Begin
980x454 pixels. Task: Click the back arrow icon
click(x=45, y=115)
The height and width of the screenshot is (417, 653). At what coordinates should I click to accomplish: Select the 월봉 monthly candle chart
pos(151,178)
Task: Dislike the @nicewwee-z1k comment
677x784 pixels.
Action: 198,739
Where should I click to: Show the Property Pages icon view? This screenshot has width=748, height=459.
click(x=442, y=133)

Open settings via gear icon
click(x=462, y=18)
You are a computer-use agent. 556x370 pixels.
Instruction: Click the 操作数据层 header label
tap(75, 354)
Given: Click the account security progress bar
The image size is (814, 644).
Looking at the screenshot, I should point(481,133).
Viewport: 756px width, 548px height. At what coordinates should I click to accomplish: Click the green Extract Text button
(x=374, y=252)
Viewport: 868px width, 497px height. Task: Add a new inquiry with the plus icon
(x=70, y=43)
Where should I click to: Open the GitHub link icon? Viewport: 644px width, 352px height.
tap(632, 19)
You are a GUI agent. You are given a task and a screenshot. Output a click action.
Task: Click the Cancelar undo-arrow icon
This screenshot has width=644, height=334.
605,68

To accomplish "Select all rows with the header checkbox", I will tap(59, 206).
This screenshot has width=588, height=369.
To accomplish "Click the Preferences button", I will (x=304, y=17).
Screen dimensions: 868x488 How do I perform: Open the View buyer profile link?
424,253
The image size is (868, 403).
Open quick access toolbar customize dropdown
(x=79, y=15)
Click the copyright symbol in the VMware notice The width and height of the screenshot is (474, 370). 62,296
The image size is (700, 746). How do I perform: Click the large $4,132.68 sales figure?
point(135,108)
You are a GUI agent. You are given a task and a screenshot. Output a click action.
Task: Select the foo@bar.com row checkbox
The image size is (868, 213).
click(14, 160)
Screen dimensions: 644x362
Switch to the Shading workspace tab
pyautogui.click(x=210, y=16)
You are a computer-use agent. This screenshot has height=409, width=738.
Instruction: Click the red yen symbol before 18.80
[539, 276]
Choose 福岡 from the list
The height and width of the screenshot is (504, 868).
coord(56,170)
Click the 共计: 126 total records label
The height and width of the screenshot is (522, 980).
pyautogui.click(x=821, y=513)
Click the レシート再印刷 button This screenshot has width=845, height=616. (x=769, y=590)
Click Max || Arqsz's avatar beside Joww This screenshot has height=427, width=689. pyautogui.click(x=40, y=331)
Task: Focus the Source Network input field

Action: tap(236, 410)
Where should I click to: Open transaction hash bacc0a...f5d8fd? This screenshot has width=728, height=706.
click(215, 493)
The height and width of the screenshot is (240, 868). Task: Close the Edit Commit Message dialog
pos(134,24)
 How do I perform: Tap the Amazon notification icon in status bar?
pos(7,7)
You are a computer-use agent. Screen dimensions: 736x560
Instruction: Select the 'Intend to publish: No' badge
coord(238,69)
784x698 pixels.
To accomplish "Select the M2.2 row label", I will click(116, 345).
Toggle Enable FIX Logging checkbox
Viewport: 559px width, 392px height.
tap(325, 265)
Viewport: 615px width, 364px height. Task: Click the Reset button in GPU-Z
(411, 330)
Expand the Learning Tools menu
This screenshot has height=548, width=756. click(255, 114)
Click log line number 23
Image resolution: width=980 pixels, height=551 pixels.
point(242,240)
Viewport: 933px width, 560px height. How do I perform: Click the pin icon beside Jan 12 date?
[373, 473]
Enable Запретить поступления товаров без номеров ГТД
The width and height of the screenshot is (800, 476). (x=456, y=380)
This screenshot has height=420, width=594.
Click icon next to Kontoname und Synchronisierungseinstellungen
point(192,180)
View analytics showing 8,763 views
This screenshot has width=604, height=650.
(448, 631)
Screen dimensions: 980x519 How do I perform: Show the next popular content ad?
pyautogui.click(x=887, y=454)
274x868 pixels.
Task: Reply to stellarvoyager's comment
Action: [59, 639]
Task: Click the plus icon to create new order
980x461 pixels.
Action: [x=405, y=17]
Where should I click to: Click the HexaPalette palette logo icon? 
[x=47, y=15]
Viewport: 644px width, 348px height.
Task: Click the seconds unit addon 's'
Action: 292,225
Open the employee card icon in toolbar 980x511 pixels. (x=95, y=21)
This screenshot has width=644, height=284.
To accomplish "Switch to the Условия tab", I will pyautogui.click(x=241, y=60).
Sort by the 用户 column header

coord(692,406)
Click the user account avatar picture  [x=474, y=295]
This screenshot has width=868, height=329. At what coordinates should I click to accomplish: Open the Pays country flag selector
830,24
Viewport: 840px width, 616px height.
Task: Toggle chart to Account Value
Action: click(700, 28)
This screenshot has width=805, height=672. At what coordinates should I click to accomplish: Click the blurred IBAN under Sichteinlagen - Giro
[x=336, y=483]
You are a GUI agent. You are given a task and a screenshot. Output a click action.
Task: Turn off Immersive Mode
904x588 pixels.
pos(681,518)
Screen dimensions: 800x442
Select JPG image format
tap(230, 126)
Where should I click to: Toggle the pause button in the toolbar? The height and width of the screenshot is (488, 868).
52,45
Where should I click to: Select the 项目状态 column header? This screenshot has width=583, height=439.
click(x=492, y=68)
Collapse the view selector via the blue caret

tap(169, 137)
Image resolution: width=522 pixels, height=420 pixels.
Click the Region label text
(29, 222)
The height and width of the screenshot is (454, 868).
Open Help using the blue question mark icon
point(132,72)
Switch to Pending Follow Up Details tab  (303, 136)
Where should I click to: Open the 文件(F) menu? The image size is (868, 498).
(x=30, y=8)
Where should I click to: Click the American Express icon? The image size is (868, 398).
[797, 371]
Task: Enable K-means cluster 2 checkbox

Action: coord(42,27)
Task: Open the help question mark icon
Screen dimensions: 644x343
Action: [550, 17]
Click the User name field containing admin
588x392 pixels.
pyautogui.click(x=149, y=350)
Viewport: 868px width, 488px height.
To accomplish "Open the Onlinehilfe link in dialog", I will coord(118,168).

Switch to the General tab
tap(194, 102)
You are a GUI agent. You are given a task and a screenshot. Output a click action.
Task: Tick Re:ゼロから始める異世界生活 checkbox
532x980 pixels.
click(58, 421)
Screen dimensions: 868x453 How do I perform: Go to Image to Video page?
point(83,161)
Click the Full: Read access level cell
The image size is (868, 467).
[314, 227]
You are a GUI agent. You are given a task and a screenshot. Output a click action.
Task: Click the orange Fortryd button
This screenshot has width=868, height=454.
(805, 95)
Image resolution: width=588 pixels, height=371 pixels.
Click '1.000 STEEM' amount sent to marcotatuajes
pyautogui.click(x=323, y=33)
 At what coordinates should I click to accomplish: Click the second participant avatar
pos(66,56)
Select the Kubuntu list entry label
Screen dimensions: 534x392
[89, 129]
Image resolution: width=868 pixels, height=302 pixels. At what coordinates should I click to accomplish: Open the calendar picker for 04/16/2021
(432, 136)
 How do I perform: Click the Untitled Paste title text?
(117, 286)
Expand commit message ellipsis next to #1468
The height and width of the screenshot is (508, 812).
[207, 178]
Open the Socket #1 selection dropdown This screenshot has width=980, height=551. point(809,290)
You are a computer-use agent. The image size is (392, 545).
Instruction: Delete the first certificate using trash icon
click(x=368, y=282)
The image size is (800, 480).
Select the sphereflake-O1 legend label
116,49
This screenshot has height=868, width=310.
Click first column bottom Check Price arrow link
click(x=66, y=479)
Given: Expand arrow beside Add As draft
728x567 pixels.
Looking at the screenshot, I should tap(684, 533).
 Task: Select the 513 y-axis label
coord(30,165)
End
→ Task statement:
Copy the lines above verbatim, keeping every one and preserving their order.

→ Reply:
980x454 pixels. Task: Click the back arrow icon
click(x=45, y=115)
The height and width of the screenshot is (417, 653). At what coordinates should I click to accomplish: Select the 월봉 monthly candle chart
pos(151,178)
Task: Dislike the @nicewwee-z1k comment
677x784 pixels.
Action: 198,739
Where should I click to: Show the Property Pages icon view? This screenshot has width=748, height=459.
click(x=442, y=133)

Open settings via gear icon
click(x=462, y=18)
You are a computer-use agent. 556x370 pixels.
Instruction: Click the 操作数据层 header label
tap(75, 354)
Given: Click the account security progress bar
The image size is (814, 644).
Looking at the screenshot, I should point(481,133).
Viewport: 756px width, 548px height. At what coordinates should I click to accomplish: Click the green Extract Text button
(x=374, y=252)
Viewport: 868px width, 497px height. Task: Add a new inquiry with the plus icon
(x=70, y=43)
Where should I click to: Open the GitHub link icon? Viewport: 644px width, 352px height.
tap(632, 19)
You are a GUI agent. You are given a task and a screenshot. Output a click action.
Task: Click the Cancelar undo-arrow icon
This screenshot has width=644, height=334.
605,68

To accomplish "Select all rows with the header checkbox", I will tap(59, 206).
This screenshot has width=588, height=369.
To accomplish "Click the Preferences button", I will (x=304, y=17).
Screen dimensions: 868x488 How do I perform: Open the View buyer profile link?
424,253
The image size is (868, 403).
Open quick access toolbar customize dropdown
(x=79, y=15)
Click the copyright symbol in the VMware notice The width and height of the screenshot is (474, 370). 62,296
The image size is (700, 746). How do I perform: Click the large $4,132.68 sales figure?
point(135,108)
You are a GUI agent. You are given a task and a screenshot. Output a click action.
Task: Select the foo@bar.com row checkbox
The image size is (868, 213).
click(14, 160)
Screen dimensions: 644x362
Switch to the Shading workspace tab
pyautogui.click(x=210, y=16)
You are a computer-use agent. This screenshot has height=409, width=738.
Instruction: Click the red yen symbol before 18.80
[539, 276]
Choose 福岡 from the list
The height and width of the screenshot is (504, 868).
coord(56,170)
Click the 共计: 126 total records label
The height and width of the screenshot is (522, 980).
pyautogui.click(x=821, y=513)
Click the レシート再印刷 button This screenshot has width=845, height=616. (x=769, y=590)
Click Max || Arqsz's avatar beside Joww This screenshot has height=427, width=689. pyautogui.click(x=40, y=331)
Task: Focus the Source Network input field

Action: tap(236, 410)
Where should I click to: Open transaction hash bacc0a...f5d8fd? This screenshot has width=728, height=706.
click(215, 493)
The height and width of the screenshot is (240, 868). Task: Close the Edit Commit Message dialog
pos(134,24)
 How do I perform: Tap the Amazon notification icon in status bar?
pos(7,7)
You are a computer-use agent. Screen dimensions: 736x560
Instruction: Select the 'Intend to publish: No' badge
coord(238,69)
784x698 pixels.
To accomplish "Select the M2.2 row label", I will click(116, 345).
Toggle Enable FIX Logging checkbox
Viewport: 559px width, 392px height.
tap(325, 265)
Viewport: 615px width, 364px height. Task: Click the Reset button in GPU-Z
(411, 330)
Expand the Learning Tools menu
This screenshot has height=548, width=756. click(255, 114)
Click log line number 23
Image resolution: width=980 pixels, height=551 pixels.
point(242,240)
Viewport: 933px width, 560px height. How do I perform: Click the pin icon beside Jan 12 date?
[373, 473]
Enable Запретить поступления товаров без номеров ГТД
The width and height of the screenshot is (800, 476). (x=456, y=380)
This screenshot has height=420, width=594.
Click icon next to Kontoname und Synchronisierungseinstellungen
point(192,180)
View analytics showing 8,763 views
This screenshot has width=604, height=650.
(448, 631)
Screen dimensions: 980x519 How do I perform: Show the next popular content ad?
pyautogui.click(x=887, y=454)
274x868 pixels.
Task: Reply to stellarvoyager's comment
Action: [59, 639]
Task: Click the plus icon to create new order
980x461 pixels.
Action: [x=405, y=17]
Where should I click to: Click the HexaPalette palette logo icon? 
[x=47, y=15]
Viewport: 644px width, 348px height.
Task: Click the seconds unit addon 's'
Action: 292,225
Open the employee card icon in toolbar 980x511 pixels. (x=95, y=21)
This screenshot has width=644, height=284.
To accomplish "Switch to the Условия tab", I will pyautogui.click(x=241, y=60).
Sort by the 用户 column header

coord(692,406)
Click the user account avatar picture  [x=474, y=295]
This screenshot has width=868, height=329. At what coordinates should I click to accomplish: Open the Pays country flag selector
830,24
Viewport: 840px width, 616px height.
Task: Toggle chart to Account Value
Action: click(700, 28)
This screenshot has width=805, height=672. At what coordinates should I click to accomplish: Click the blurred IBAN under Sichteinlagen - Giro
[x=336, y=483]
You are a GUI agent. You are given a task and a screenshot. Output a click action.
Task: Turn off Immersive Mode
904x588 pixels.
pos(681,518)
Screen dimensions: 800x442
Select JPG image format
tap(230, 126)
Where should I click to: Toggle the pause button in the toolbar? The height and width of the screenshot is (488, 868).
52,45
Where should I click to: Select the 项目状态 column header? This screenshot has width=583, height=439.
click(x=492, y=68)
Collapse the view selector via the blue caret

tap(169, 137)
Image resolution: width=522 pixels, height=420 pixels.
Click the Region label text
(29, 222)
The height and width of the screenshot is (454, 868).
Open Help using the blue question mark icon
point(132,72)
Switch to Pending Follow Up Details tab  (303, 136)
Where should I click to: Open the 文件(F) menu? The image size is (868, 498).
(x=30, y=8)
Where should I click to: Click the American Express icon? The image size is (868, 398).
[797, 371]
Task: Enable K-means cluster 2 checkbox

Action: coord(42,27)
Task: Open the help question mark icon
Screen dimensions: 644x343
Action: [550, 17]
Click the User name field containing admin
588x392 pixels.
pyautogui.click(x=149, y=350)
Viewport: 868px width, 488px height.
To accomplish "Open the Onlinehilfe link in dialog", I will coord(118,168).

Switch to the General tab
tap(194, 102)
You are a GUI agent. You are given a task and a screenshot. Output a click action.
Task: Tick Re:ゼロから始める異世界生活 checkbox
532x980 pixels.
click(58, 421)
Screen dimensions: 868x453 How do I perform: Go to Image to Video page?
point(83,161)
Click the Full: Read access level cell
The image size is (868, 467).
[314, 227]
You are a GUI agent. You are given a task and a screenshot. Output a click action.
Task: Click the orange Fortryd button
This screenshot has width=868, height=454.
(805, 95)
Image resolution: width=588 pixels, height=371 pixels.
Click '1.000 STEEM' amount sent to marcotatuajes
pyautogui.click(x=323, y=33)
 At what coordinates should I click to accomplish: Click the second participant avatar
pos(66,56)
Select the Kubuntu list entry label
Screen dimensions: 534x392
[89, 129]
Image resolution: width=868 pixels, height=302 pixels. At what coordinates should I click to accomplish: Open the calendar picker for 04/16/2021
(432, 136)
 How do I perform: Click the Untitled Paste title text?
(117, 286)
Expand commit message ellipsis next to #1468
The height and width of the screenshot is (508, 812).
[207, 178]
Open the Socket #1 selection dropdown This screenshot has width=980, height=551. point(809,290)
You are a computer-use agent. The image size is (392, 545).
Instruction: Delete the first certificate using trash icon
click(x=368, y=282)
The image size is (800, 480).
Select the sphereflake-O1 legend label
116,49
This screenshot has height=868, width=310.
Click first column bottom Check Price arrow link
click(x=66, y=479)
Given: Expand arrow beside Add As draft
728x567 pixels.
Looking at the screenshot, I should tap(684, 533).
 Task: Select the 513 y-axis label
coord(30,165)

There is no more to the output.